STATED PROBLEM ▸ Convert the listing, from the line containing "Select the chart" through its end (that line included), into a JSON list of strings with one string per line. Skip blank lines and leave out the pictures.

═══

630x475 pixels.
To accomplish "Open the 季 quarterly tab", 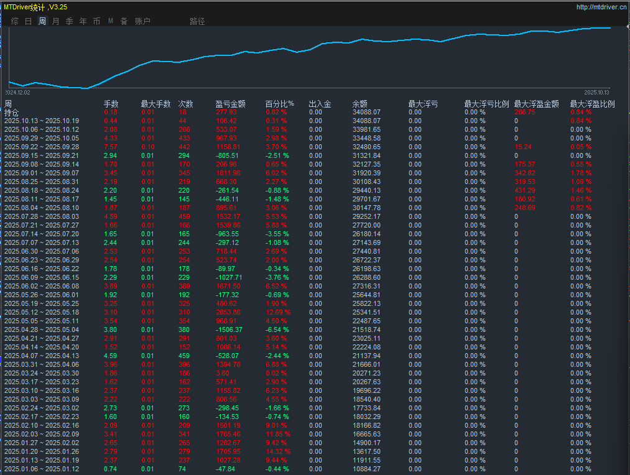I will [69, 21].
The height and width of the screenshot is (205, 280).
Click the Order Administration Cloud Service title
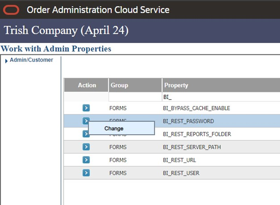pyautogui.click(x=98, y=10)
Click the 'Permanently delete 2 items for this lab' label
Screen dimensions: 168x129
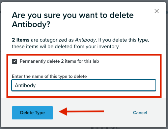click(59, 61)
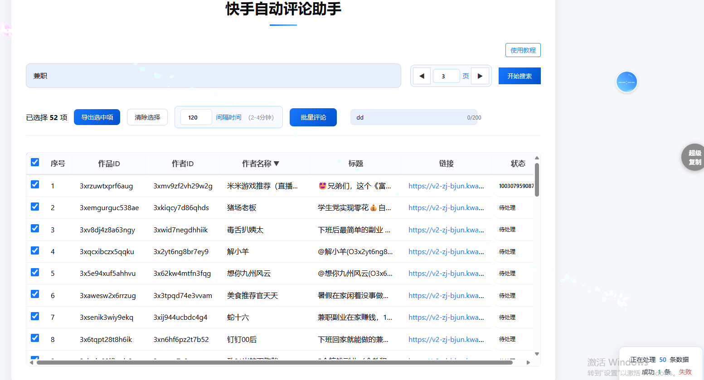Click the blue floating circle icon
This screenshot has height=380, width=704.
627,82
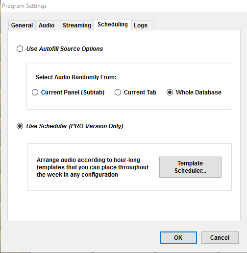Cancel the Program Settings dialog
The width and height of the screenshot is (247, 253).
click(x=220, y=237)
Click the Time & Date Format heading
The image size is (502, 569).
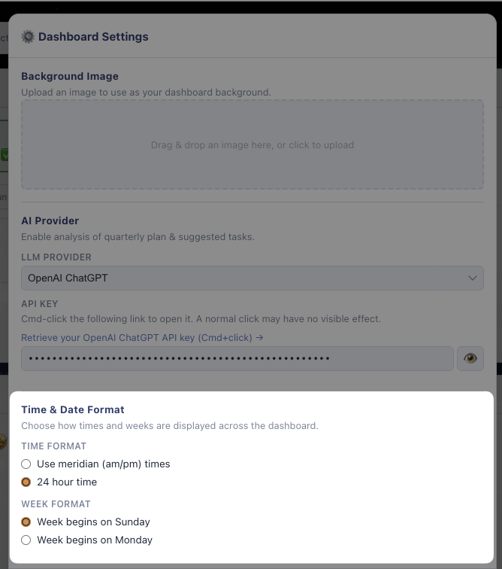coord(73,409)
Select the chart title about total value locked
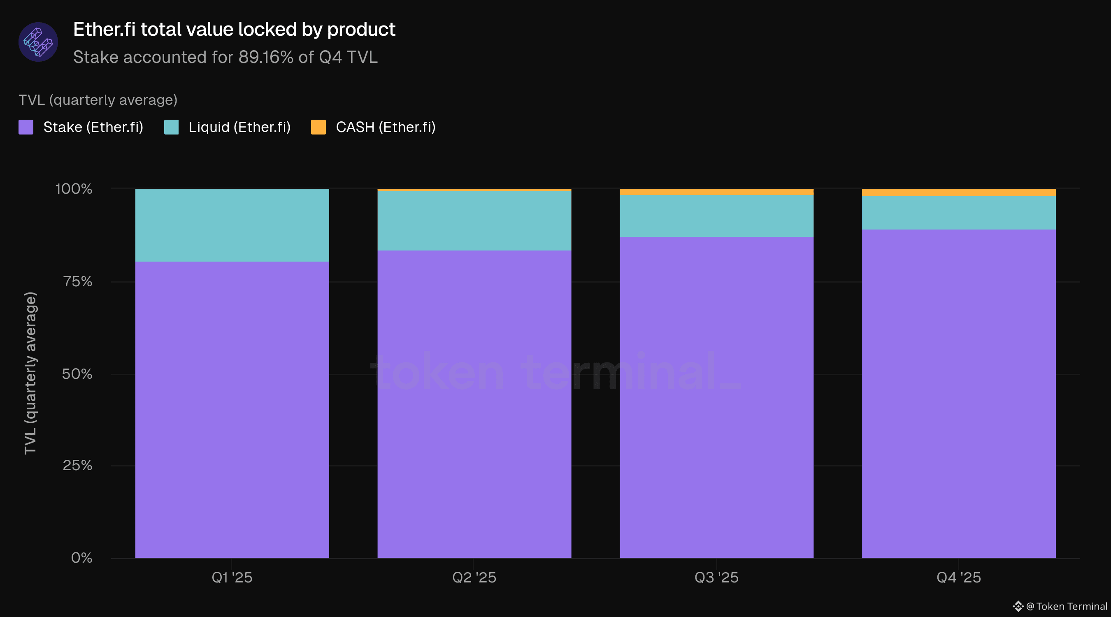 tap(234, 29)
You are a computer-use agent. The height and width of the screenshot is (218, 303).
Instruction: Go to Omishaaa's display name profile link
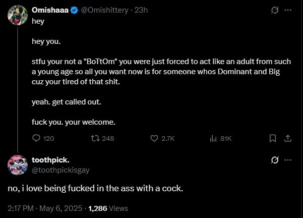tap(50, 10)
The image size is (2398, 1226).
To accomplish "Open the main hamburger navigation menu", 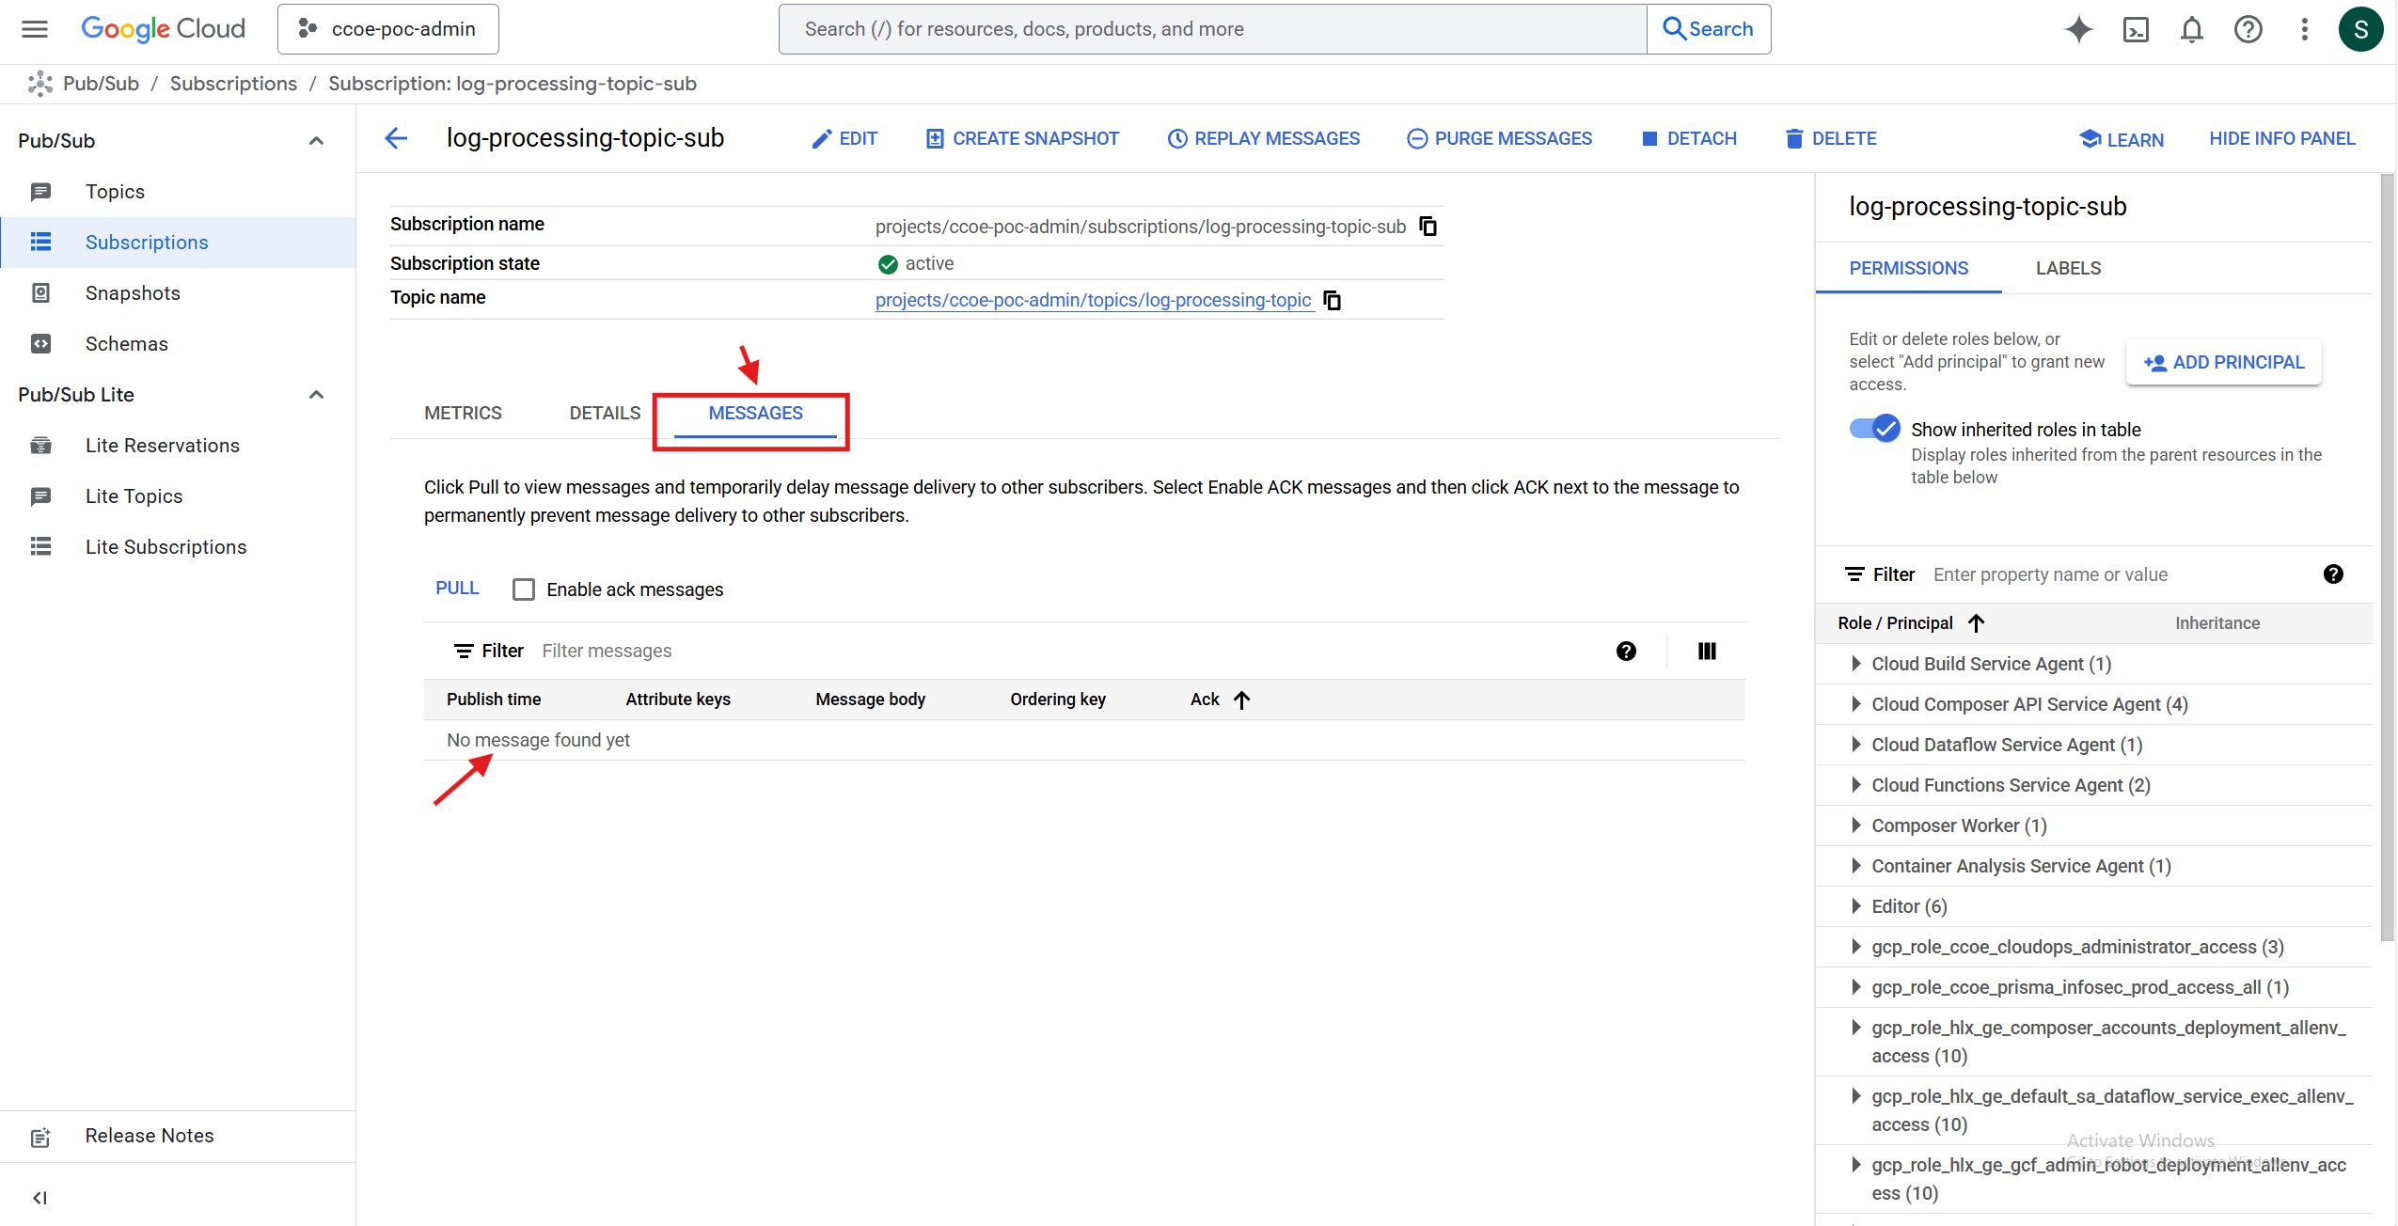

═══

WORKED SOLUTION ▸
[
  "Select the chart title about total value locked",
  " tap(234, 29)",
  "You are a computer-use agent. The height and width of the screenshot is (218, 303).",
  "Instruction: Go to Omishaaa's display name profile link",
  "tap(50, 10)",
  "The image size is (2398, 1226).",
  "To accomplish \"Open the main hamburger navigation menu\", "
]